What this spells is “vaccine nationalism,” said Dr. Olivier Wouters, a health policy professor at the London School of Economics. “Rich countries are getting to the front of the queue and poorer countries are at risk of getting left behind.”
Analysts said it was likely that Serum would eventually get some financial help from the Bill & Melinda Gates Foundation, which supports global immunization programs, or maybe the Indian government. Both declined to comment.
But any deal will probably be far smaller than what the big pharmaceutical companies have landed. Another difference is that those companies are vaccine developers and producers. Serum’s role, at least for the Oxford vaccine, is purely production.
Either way, Adar Poonawalla said he felt an obligation to take this risk. “We just felt that this was our sort of moment,” he said.
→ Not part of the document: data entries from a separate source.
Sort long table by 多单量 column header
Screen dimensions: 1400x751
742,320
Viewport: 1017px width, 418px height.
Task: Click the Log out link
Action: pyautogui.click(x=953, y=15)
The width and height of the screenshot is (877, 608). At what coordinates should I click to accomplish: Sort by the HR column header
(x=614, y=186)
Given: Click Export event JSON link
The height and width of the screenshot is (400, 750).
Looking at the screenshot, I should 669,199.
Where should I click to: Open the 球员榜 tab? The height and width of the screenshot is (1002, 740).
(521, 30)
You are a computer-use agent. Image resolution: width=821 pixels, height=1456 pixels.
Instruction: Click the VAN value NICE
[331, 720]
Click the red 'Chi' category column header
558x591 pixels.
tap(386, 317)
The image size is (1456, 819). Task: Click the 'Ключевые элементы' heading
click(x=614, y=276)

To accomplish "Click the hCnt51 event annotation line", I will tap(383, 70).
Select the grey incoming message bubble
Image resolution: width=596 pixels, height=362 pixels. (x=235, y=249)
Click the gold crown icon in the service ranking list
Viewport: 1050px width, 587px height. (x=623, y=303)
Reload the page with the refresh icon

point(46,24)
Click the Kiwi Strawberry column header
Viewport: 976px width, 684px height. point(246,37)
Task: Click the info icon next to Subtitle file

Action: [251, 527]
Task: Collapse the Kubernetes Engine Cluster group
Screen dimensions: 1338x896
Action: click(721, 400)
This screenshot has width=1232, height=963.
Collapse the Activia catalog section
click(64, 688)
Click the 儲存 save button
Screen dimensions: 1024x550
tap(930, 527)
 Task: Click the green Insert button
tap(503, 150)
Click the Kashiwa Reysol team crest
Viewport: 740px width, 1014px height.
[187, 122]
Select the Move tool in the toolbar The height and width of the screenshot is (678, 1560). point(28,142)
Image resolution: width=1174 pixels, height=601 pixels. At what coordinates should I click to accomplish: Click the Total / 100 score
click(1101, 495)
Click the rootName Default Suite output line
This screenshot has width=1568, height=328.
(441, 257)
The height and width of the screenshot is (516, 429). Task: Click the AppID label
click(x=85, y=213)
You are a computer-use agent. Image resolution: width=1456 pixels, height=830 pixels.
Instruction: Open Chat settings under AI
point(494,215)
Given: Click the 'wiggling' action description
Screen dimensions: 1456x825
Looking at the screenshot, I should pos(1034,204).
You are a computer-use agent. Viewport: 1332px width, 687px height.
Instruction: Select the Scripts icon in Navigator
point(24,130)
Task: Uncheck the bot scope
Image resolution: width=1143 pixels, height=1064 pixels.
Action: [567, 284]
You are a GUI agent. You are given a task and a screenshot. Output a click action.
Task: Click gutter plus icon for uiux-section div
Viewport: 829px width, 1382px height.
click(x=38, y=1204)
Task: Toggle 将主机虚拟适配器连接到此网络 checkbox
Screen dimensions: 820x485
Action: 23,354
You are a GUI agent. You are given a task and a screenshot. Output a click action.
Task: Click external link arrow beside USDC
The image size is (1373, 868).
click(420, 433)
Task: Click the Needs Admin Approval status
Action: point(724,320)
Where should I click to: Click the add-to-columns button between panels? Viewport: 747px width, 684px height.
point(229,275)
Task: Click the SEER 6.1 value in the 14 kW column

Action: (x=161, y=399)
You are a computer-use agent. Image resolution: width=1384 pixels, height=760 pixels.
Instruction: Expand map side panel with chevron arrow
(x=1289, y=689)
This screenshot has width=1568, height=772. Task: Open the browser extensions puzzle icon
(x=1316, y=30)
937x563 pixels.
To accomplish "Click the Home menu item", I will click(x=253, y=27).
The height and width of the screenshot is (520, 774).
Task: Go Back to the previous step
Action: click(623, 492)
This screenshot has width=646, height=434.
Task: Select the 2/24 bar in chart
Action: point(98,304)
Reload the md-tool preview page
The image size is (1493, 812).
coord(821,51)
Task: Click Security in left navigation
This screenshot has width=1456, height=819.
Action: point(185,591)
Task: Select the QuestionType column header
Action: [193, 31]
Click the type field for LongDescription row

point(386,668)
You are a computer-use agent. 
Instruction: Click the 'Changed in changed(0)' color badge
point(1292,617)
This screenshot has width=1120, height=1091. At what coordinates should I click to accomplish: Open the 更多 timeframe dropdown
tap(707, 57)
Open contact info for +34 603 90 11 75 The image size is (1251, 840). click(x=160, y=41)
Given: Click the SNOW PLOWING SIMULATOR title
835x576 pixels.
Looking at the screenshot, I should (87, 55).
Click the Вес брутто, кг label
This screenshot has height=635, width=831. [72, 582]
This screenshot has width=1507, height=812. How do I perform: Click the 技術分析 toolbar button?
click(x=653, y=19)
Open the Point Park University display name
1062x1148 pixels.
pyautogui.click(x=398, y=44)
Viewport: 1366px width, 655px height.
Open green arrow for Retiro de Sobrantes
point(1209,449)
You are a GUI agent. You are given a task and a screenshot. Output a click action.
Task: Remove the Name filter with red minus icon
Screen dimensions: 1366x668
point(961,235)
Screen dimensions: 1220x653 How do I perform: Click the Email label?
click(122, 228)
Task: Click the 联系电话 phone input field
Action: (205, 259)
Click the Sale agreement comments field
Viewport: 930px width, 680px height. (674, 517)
Since Poonawalla took over as Serum’s chief executive from his father in 2011, the company has expanded into new markets, pushing revenues to more than $800 million.
A few years ago, the Poonawallas decided to buy the former U.S. consulate building in Mumbai, which used to be a maharajah palace, for $113 million — for a weekend retreat. They have more Rolls-Royces and Ferraris than you can shake a stick at, and a Batmobile.
Poonawalla acknowledged that his family was better known for “being seen in some fancy car or a jet or whatever,’’ than making lifesaving vaccines.
“A lot of people didn’t even know in India what the hell I did,” he said. “They thought, ‘Oh, you do something with horses or something, you must be making money.’”
Poonawalla senses this is about to change. He is confident that the Oxford vaccine his gleaming stainless-steel machines are churning out has the best shot of working. If it does, he plans to roll up his sleeve and brace for an injection. “It would be ridiculous,” he said, “if I spent all this money, committed to everything, and I didn’t take it myself.”